» **Exercise description**
An exact printout of all the entries is required.

» **Exercise inputs**
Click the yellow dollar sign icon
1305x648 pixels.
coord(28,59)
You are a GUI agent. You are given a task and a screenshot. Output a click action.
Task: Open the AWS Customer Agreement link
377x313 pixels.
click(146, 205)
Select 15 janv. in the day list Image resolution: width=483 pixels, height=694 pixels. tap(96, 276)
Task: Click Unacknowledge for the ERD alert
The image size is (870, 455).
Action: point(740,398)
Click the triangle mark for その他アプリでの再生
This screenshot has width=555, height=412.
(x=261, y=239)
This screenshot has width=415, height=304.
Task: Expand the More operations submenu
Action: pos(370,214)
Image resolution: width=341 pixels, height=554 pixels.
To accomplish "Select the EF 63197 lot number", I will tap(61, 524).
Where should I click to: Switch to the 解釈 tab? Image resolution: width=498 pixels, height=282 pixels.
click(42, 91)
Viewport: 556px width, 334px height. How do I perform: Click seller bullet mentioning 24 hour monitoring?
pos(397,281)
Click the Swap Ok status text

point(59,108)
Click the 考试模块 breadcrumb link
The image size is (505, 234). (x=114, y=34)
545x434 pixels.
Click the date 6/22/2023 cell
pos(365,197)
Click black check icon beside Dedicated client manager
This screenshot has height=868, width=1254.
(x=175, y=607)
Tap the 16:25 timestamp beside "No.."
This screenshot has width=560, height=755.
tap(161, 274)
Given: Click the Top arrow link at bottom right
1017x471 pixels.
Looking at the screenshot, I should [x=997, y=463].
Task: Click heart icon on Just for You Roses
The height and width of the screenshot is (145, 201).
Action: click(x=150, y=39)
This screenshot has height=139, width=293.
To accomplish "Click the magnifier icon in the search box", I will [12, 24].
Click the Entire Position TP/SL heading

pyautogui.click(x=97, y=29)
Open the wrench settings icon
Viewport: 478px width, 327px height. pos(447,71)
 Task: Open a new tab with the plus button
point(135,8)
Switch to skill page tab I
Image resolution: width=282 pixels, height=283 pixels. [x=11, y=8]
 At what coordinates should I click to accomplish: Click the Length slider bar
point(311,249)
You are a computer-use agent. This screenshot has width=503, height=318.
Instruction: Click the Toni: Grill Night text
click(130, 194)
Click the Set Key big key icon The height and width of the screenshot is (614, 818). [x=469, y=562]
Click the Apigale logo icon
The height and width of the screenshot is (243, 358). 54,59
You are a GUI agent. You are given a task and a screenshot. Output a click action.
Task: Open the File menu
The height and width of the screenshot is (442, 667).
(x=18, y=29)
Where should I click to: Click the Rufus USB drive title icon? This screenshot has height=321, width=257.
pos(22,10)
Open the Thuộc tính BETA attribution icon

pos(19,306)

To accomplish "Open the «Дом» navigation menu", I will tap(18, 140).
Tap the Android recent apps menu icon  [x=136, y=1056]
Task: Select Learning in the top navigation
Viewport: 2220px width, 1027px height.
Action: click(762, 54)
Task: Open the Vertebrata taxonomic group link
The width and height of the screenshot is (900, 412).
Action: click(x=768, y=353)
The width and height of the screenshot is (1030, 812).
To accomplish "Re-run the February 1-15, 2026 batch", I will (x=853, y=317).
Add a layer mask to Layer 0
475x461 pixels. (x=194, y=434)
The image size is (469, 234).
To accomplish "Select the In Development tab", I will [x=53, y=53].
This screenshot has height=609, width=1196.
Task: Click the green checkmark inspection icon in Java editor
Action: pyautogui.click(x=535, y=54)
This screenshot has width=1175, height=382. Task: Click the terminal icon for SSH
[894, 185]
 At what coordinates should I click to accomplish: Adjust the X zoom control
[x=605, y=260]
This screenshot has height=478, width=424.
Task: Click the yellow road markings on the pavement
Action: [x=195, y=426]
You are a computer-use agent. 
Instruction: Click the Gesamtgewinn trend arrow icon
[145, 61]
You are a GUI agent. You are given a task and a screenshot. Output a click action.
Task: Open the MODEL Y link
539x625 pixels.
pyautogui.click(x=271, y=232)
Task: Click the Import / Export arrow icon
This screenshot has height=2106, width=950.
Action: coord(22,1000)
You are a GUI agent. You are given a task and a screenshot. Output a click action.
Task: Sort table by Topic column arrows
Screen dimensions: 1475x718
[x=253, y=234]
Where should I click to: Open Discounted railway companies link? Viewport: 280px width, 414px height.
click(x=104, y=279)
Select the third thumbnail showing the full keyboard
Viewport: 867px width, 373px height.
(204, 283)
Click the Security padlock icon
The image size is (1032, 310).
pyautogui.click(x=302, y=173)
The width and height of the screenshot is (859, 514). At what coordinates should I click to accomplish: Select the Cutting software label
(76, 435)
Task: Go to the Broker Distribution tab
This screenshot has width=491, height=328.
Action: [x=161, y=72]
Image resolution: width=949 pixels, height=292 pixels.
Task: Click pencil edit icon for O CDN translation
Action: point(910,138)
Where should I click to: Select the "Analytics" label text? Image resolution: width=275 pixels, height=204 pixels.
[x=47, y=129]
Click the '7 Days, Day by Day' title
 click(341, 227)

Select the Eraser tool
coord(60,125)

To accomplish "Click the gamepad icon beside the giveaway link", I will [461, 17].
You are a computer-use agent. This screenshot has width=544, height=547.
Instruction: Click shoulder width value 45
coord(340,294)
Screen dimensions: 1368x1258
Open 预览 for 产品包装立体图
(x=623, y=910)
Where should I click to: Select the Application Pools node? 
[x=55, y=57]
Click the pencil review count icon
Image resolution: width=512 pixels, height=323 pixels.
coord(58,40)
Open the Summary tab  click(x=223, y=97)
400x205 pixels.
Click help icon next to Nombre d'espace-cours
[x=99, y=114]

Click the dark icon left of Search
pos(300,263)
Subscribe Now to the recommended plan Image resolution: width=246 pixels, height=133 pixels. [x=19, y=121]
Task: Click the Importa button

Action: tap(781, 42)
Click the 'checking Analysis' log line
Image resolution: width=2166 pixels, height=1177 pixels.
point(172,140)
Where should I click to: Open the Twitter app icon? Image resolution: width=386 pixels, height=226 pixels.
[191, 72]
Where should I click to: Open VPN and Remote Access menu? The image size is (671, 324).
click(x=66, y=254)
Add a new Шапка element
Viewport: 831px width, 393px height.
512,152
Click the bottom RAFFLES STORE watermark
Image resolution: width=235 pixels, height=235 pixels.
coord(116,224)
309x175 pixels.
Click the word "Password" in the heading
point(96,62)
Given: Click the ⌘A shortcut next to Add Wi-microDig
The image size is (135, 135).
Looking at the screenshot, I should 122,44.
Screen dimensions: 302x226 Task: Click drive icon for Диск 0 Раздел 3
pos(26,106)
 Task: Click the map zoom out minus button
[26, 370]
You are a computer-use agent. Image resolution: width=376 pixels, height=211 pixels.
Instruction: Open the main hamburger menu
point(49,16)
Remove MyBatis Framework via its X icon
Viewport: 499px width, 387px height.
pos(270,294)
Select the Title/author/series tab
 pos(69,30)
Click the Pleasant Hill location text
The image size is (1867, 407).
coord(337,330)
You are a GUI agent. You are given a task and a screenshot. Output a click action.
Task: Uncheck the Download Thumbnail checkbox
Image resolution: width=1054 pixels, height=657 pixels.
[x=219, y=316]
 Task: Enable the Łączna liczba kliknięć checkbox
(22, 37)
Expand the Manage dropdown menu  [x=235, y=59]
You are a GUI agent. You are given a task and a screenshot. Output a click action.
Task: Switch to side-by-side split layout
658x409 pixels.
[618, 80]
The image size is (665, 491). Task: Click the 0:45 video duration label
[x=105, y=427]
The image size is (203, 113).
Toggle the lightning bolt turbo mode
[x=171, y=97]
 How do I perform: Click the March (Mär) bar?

» **Task response**
Click the yellow dollar sign icon
1305x648 pixels.
coord(28,59)
You are a GUI agent. You are given a task and a screenshot. Output a click action.
Task: Open the AWS Customer Agreement link
377x313 pixels.
click(146, 205)
Select 15 janv. in the day list Image resolution: width=483 pixels, height=694 pixels. tap(96, 276)
Task: Click Unacknowledge for the ERD alert
The image size is (870, 455).
Action: point(740,398)
Click the triangle mark for その他アプリでの再生
This screenshot has width=555, height=412.
(x=261, y=239)
This screenshot has width=415, height=304.
Task: Expand the More operations submenu
Action: pos(370,214)
Image resolution: width=341 pixels, height=554 pixels.
To accomplish "Select the EF 63197 lot number", I will tap(61, 524).
Where should I click to: Switch to the 解釈 tab? Image resolution: width=498 pixels, height=282 pixels.
click(42, 91)
Viewport: 556px width, 334px height. How do I perform: Click seller bullet mentioning 24 hour monitoring?
pos(397,281)
Click the Swap Ok status text

point(59,108)
Click the 考试模块 breadcrumb link
The image size is (505, 234). (x=114, y=34)
545x434 pixels.
Click the date 6/22/2023 cell
pos(365,197)
Click black check icon beside Dedicated client manager
This screenshot has height=868, width=1254.
(x=175, y=607)
Tap the 16:25 timestamp beside "No.."
This screenshot has width=560, height=755.
tap(161, 274)
Given: Click the Top arrow link at bottom right
1017x471 pixels.
Looking at the screenshot, I should [x=997, y=463].
Task: Click heart icon on Just for You Roses
The height and width of the screenshot is (145, 201).
Action: click(x=150, y=39)
This screenshot has height=139, width=293.
To accomplish "Click the magnifier icon in the search box", I will [12, 24].
Click the Entire Position TP/SL heading

pyautogui.click(x=97, y=29)
Open the wrench settings icon
Viewport: 478px width, 327px height. pos(447,71)
 Task: Open a new tab with the plus button
point(135,8)
Switch to skill page tab I
Image resolution: width=282 pixels, height=283 pixels. [x=11, y=8]
 At what coordinates should I click to accomplish: Click the Length slider bar
point(311,249)
You are a computer-use agent. This screenshot has width=503, height=318.
Instruction: Click the Toni: Grill Night text
click(130, 194)
Click the Set Key big key icon The height and width of the screenshot is (614, 818). [x=469, y=562]
Click the Apigale logo icon
The height and width of the screenshot is (243, 358). 54,59
You are a GUI agent. You are given a task and a screenshot. Output a click action.
Task: Open the File menu
The height and width of the screenshot is (442, 667).
(x=18, y=29)
Where should I click to: Click the Rufus USB drive title icon? This screenshot has height=321, width=257.
pos(22,10)
Open the Thuộc tính BETA attribution icon

pos(19,306)

To accomplish "Open the «Дом» navigation menu", I will tap(18, 140).
Tap the Android recent apps menu icon  [x=136, y=1056]
Task: Select Learning in the top navigation
Viewport: 2220px width, 1027px height.
Action: click(762, 54)
Task: Open the Vertebrata taxonomic group link
The width and height of the screenshot is (900, 412).
Action: click(x=768, y=353)
The width and height of the screenshot is (1030, 812).
To accomplish "Re-run the February 1-15, 2026 batch", I will (x=853, y=317).
Add a layer mask to Layer 0
475x461 pixels. (x=194, y=434)
The image size is (469, 234).
To accomplish "Select the In Development tab", I will [x=53, y=53].
This screenshot has height=609, width=1196.
Task: Click the green checkmark inspection icon in Java editor
Action: pyautogui.click(x=535, y=54)
This screenshot has width=1175, height=382. Task: Click the terminal icon for SSH
[894, 185]
 At what coordinates should I click to accomplish: Adjust the X zoom control
[x=605, y=260]
This screenshot has height=478, width=424.
Task: Click the yellow road markings on the pavement
Action: [x=195, y=426]
You are a computer-use agent. 
Instruction: Click the Gesamtgewinn trend arrow icon
[145, 61]
You are a GUI agent. You are given a task and a screenshot. Output a click action.
Task: Open the MODEL Y link
539x625 pixels.
pyautogui.click(x=271, y=232)
Task: Click the Import / Export arrow icon
This screenshot has height=2106, width=950.
Action: coord(22,1000)
You are a GUI agent. You are given a task and a screenshot. Output a click action.
Task: Sort table by Topic column arrows
Screen dimensions: 1475x718
[x=253, y=234]
Where should I click to: Open Discounted railway companies link? Viewport: 280px width, 414px height.
click(x=104, y=279)
Select the third thumbnail showing the full keyboard
Viewport: 867px width, 373px height.
(204, 283)
Click the Security padlock icon
The image size is (1032, 310).
pyautogui.click(x=302, y=173)
The width and height of the screenshot is (859, 514). At what coordinates should I click to accomplish: Select the Cutting software label
(76, 435)
Task: Go to the Broker Distribution tab
This screenshot has width=491, height=328.
Action: [x=161, y=72]
Image resolution: width=949 pixels, height=292 pixels.
Task: Click pencil edit icon for O CDN translation
Action: point(910,138)
Where should I click to: Select the "Analytics" label text? Image resolution: width=275 pixels, height=204 pixels.
[x=47, y=129]
Click the '7 Days, Day by Day' title
 click(341, 227)

Select the Eraser tool
coord(60,125)

To accomplish "Click the gamepad icon beside the giveaway link", I will [461, 17].
You are a computer-use agent. This screenshot has width=544, height=547.
Instruction: Click shoulder width value 45
coord(340,294)
Screen dimensions: 1368x1258
Open 预览 for 产品包装立体图
(x=623, y=910)
Where should I click to: Select the Application Pools node? 
[x=55, y=57]
Click the pencil review count icon
Image resolution: width=512 pixels, height=323 pixels.
coord(58,40)
Open the Summary tab  click(x=223, y=97)
400x205 pixels.
Click help icon next to Nombre d'espace-cours
[x=99, y=114]

Click the dark icon left of Search
pos(300,263)
Subscribe Now to the recommended plan Image resolution: width=246 pixels, height=133 pixels. [x=19, y=121]
Task: Click the Importa button

Action: tap(781, 42)
Click the 'checking Analysis' log line
Image resolution: width=2166 pixels, height=1177 pixels.
point(172,140)
Where should I click to: Open the Twitter app icon? Image resolution: width=386 pixels, height=226 pixels.
[191, 72]
Where should I click to: Open VPN and Remote Access menu? The image size is (671, 324).
click(x=66, y=254)
Add a new Шапка element
Viewport: 831px width, 393px height.
512,152
Click the bottom RAFFLES STORE watermark
Image resolution: width=235 pixels, height=235 pixels.
coord(116,224)
309x175 pixels.
Click the word "Password" in the heading
point(96,62)
Given: Click the ⌘A shortcut next to Add Wi-microDig
The image size is (135, 135).
Looking at the screenshot, I should 122,44.
Screen dimensions: 302x226 Task: Click drive icon for Диск 0 Раздел 3
pos(26,106)
 Task: Click the map zoom out minus button
[26, 370]
You are a computer-use agent. Image resolution: width=376 pixels, height=211 pixels.
Instruction: Open the main hamburger menu
point(49,16)
Remove MyBatis Framework via its X icon
Viewport: 499px width, 387px height.
pos(270,294)
Select the Title/author/series tab
 pos(69,30)
Click the Pleasant Hill location text
The image size is (1867, 407).
coord(337,330)
You are a GUI agent. You are given a task and a screenshot. Output a click action.
Task: Uncheck the Download Thumbnail checkbox
Image resolution: width=1054 pixels, height=657 pixels.
[x=219, y=316]
 Task: Enable the Łączna liczba kliknięć checkbox
(22, 37)
Expand the Manage dropdown menu  [x=235, y=59]
You are a GUI agent. You are given a task and a screenshot. Output a click action.
Task: Switch to side-by-side split layout
658x409 pixels.
[618, 80]
The image size is (665, 491). Task: Click the 0:45 video duration label
[x=105, y=427]
The image size is (203, 113).
Toggle the lightning bolt turbo mode
[x=171, y=97]
 How do I perform: Click the March (Mär) bar?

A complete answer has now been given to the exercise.